▶ **Extracted entries**
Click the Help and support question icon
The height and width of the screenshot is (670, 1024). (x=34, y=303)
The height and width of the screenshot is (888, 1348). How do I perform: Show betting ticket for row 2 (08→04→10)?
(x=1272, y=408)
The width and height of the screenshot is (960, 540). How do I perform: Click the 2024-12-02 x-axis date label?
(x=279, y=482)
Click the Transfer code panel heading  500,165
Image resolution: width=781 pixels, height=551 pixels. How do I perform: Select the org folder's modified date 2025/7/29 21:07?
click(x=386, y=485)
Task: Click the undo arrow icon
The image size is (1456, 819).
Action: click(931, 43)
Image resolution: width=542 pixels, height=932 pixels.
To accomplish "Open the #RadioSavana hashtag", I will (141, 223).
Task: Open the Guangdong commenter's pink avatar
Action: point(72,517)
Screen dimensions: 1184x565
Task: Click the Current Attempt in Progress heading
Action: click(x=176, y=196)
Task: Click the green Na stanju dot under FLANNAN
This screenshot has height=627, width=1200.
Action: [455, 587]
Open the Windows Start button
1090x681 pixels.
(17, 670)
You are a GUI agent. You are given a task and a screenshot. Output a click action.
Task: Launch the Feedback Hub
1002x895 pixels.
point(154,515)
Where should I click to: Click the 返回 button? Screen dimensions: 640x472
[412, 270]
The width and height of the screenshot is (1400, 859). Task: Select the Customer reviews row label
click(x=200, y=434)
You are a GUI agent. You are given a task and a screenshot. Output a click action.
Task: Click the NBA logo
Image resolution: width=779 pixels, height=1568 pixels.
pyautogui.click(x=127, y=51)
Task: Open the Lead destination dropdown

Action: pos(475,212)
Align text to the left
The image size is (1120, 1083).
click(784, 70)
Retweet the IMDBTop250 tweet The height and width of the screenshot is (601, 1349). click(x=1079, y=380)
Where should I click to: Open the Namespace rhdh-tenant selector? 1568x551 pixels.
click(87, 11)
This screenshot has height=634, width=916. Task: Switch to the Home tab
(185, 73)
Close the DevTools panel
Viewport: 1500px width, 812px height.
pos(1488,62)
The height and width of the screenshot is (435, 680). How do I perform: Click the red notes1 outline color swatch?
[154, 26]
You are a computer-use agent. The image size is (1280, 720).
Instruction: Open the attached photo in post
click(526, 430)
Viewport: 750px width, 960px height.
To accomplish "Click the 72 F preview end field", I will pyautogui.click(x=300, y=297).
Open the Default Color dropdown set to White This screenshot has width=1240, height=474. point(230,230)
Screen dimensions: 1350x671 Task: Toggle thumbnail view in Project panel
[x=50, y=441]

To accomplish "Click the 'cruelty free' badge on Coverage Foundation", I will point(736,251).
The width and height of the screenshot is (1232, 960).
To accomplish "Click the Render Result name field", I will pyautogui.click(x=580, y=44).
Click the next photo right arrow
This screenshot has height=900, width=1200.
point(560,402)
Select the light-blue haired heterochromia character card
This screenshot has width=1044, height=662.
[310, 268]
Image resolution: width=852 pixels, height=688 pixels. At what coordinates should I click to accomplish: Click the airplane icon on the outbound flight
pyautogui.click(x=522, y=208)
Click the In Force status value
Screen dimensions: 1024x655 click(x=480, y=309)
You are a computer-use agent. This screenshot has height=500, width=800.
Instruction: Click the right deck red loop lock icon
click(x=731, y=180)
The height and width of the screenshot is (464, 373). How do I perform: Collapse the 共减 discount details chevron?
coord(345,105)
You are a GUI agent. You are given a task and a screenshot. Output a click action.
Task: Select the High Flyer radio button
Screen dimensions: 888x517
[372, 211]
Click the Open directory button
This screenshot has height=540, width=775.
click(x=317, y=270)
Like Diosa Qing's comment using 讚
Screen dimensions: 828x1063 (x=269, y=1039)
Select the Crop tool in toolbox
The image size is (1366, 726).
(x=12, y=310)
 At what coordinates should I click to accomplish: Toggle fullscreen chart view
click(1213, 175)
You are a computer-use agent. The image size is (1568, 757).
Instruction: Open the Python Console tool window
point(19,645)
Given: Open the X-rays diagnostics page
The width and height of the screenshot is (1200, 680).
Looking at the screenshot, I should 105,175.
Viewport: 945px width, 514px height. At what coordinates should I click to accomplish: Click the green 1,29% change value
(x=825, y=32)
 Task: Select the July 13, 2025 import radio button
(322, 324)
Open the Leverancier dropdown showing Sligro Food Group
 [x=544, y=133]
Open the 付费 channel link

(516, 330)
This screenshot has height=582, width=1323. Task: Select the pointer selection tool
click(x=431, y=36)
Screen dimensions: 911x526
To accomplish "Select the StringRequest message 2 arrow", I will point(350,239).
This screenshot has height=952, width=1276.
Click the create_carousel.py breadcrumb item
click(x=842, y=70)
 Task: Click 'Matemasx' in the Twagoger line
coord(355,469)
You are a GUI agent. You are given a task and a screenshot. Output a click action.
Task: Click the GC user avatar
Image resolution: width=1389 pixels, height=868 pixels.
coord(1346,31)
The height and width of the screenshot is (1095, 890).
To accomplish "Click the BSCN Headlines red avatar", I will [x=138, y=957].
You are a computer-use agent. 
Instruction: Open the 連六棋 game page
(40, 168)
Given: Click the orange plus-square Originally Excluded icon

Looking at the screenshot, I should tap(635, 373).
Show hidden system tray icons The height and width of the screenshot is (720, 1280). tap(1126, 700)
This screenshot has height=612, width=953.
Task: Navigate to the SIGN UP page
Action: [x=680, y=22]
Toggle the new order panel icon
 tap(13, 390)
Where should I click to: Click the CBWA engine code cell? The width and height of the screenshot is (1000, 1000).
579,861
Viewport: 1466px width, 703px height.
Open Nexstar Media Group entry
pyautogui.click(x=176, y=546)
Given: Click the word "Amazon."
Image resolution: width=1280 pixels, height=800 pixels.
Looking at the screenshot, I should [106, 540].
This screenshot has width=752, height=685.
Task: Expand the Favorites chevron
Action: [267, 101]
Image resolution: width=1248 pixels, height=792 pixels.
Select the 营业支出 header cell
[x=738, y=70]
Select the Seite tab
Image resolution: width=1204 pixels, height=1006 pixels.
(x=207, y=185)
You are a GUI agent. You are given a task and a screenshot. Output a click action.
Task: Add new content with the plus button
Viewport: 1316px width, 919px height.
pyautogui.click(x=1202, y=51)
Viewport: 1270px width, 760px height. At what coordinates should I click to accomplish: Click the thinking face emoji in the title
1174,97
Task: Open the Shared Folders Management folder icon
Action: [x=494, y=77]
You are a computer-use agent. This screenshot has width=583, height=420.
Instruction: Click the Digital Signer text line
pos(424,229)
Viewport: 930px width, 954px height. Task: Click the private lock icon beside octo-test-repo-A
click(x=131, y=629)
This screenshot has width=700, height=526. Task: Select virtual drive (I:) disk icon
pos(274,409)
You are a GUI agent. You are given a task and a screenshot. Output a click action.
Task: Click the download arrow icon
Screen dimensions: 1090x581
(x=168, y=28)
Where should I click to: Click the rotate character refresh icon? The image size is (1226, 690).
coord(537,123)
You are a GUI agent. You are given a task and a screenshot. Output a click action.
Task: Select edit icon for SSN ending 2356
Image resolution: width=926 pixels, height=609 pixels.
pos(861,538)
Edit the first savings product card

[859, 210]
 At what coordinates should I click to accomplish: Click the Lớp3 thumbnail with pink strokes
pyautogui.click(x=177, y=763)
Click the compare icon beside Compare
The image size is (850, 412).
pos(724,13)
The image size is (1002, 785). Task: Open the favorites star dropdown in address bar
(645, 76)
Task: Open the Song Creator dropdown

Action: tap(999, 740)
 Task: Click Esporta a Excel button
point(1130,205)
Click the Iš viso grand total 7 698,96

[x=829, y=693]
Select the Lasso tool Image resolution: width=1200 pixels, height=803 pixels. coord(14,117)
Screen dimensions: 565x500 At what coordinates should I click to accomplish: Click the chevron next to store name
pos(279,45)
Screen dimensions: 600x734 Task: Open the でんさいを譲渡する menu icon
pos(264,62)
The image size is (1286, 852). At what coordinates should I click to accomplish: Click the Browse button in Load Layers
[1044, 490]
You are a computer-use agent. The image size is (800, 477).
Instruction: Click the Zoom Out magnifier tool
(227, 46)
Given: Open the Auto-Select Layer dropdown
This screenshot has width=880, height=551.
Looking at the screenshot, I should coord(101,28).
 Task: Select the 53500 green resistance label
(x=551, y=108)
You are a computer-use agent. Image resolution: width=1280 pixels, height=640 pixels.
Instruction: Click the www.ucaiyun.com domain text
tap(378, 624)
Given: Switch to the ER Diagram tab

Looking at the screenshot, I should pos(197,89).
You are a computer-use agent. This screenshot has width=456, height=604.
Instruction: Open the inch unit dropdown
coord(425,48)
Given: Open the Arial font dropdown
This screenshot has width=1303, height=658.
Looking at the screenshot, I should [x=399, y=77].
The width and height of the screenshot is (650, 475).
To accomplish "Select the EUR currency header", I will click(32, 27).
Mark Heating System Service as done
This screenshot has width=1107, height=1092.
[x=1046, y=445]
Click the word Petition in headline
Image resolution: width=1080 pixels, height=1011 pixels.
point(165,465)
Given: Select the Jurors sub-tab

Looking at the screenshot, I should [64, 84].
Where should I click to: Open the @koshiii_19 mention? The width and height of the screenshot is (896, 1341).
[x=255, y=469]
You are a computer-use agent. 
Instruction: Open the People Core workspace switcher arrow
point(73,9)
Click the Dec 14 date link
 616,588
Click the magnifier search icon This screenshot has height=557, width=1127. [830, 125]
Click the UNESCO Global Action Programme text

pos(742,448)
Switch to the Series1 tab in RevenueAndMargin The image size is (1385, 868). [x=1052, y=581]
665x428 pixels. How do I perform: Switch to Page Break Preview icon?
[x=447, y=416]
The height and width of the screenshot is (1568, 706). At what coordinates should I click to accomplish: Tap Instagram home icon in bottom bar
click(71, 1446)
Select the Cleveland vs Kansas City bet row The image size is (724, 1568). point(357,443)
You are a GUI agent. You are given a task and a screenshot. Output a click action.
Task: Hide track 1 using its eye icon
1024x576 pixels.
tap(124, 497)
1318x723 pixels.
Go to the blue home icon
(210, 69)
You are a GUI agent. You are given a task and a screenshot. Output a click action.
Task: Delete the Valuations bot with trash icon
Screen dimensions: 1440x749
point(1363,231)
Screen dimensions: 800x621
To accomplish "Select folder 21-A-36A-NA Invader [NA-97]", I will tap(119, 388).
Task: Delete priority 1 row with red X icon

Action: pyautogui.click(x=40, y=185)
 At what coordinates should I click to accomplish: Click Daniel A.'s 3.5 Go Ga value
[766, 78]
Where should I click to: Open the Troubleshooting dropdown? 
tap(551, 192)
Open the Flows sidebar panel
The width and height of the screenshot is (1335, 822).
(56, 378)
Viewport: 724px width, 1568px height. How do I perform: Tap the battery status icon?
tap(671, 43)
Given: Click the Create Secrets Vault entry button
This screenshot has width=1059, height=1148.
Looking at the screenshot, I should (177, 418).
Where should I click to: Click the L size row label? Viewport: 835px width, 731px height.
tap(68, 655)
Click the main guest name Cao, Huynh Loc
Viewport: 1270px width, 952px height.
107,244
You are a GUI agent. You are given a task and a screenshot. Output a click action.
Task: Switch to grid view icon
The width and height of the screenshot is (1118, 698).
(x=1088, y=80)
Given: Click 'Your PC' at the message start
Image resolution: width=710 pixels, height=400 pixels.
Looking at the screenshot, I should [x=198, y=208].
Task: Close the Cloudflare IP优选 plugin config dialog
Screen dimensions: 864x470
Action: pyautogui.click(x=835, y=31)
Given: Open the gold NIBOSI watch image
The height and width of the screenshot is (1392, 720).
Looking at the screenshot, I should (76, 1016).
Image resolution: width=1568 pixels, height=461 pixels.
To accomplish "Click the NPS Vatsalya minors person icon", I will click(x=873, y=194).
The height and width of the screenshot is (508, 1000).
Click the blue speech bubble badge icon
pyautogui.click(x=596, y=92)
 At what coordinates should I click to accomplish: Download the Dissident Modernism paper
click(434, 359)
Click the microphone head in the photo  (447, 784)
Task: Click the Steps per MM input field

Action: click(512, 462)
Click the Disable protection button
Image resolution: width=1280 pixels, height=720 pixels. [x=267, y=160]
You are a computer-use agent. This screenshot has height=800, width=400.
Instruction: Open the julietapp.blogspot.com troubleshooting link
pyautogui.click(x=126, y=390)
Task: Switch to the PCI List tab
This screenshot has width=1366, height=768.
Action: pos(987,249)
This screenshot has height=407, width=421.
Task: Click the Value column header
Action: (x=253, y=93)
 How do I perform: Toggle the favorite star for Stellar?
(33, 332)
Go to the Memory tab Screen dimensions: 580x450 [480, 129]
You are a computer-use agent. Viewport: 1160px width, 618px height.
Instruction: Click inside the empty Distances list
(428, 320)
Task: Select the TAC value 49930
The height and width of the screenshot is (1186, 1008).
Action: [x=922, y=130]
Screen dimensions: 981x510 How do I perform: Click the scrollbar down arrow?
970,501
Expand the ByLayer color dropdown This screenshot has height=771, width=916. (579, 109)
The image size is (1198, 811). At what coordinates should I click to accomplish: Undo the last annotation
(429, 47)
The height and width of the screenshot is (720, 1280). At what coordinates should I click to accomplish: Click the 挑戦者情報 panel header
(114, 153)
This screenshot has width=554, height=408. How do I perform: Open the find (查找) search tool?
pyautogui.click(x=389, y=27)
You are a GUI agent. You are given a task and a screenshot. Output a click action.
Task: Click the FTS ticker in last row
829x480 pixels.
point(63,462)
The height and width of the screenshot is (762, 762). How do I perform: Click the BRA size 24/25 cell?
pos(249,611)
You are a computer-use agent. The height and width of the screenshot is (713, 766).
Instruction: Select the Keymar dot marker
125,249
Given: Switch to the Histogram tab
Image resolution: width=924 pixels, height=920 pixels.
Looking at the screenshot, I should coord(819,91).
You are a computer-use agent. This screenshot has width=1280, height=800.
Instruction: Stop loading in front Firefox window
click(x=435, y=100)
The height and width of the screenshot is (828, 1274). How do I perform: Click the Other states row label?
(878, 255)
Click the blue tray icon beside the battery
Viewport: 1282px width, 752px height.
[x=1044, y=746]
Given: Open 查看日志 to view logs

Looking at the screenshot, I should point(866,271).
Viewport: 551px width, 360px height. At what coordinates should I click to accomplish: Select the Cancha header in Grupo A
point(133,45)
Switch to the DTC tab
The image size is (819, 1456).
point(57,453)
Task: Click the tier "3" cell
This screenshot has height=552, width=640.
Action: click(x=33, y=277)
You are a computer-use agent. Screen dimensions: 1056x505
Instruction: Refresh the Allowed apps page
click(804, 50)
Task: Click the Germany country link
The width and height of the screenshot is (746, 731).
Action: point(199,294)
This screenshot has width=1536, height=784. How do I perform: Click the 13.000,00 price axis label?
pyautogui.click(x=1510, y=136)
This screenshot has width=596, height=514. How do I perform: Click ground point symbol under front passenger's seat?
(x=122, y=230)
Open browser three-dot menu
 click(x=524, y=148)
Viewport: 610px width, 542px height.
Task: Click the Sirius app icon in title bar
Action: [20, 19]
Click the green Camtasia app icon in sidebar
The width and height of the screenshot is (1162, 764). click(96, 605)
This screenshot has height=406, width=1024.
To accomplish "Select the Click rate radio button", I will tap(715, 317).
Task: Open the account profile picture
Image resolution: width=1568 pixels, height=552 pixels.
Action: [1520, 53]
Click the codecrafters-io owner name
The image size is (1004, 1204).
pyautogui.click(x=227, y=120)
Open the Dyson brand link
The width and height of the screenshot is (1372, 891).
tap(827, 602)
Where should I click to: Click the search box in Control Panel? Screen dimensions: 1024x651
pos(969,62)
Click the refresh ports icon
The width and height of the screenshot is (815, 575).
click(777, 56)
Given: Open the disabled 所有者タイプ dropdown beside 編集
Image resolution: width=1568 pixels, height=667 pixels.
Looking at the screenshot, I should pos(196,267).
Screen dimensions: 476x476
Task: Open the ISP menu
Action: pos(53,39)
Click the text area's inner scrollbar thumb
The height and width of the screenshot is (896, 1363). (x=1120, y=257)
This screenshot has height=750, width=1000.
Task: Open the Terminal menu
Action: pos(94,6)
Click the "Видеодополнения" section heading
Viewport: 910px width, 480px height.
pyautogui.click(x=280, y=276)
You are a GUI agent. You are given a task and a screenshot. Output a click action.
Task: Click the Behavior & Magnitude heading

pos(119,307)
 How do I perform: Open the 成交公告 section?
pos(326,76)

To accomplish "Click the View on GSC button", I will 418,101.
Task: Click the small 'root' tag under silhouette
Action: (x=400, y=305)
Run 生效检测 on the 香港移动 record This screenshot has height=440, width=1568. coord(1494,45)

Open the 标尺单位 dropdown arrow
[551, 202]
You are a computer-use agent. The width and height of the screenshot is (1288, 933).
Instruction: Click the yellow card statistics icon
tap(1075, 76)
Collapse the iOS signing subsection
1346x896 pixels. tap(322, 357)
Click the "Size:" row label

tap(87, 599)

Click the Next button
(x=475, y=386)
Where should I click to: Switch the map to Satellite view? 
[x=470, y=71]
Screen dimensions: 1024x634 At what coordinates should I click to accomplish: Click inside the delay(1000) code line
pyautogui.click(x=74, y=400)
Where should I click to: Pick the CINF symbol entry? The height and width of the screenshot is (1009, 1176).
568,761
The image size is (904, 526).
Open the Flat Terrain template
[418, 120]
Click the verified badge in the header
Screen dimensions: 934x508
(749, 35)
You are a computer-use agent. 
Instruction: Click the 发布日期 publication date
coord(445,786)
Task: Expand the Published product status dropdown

▶ **Exercise requirements**
All lines in the records above with "message" need to be found and copied.

▶ **Answer box**
To accomplish "Select the StringRequest message 2 arrow", I will point(350,239).
Given: Click 'Your PC' at the message start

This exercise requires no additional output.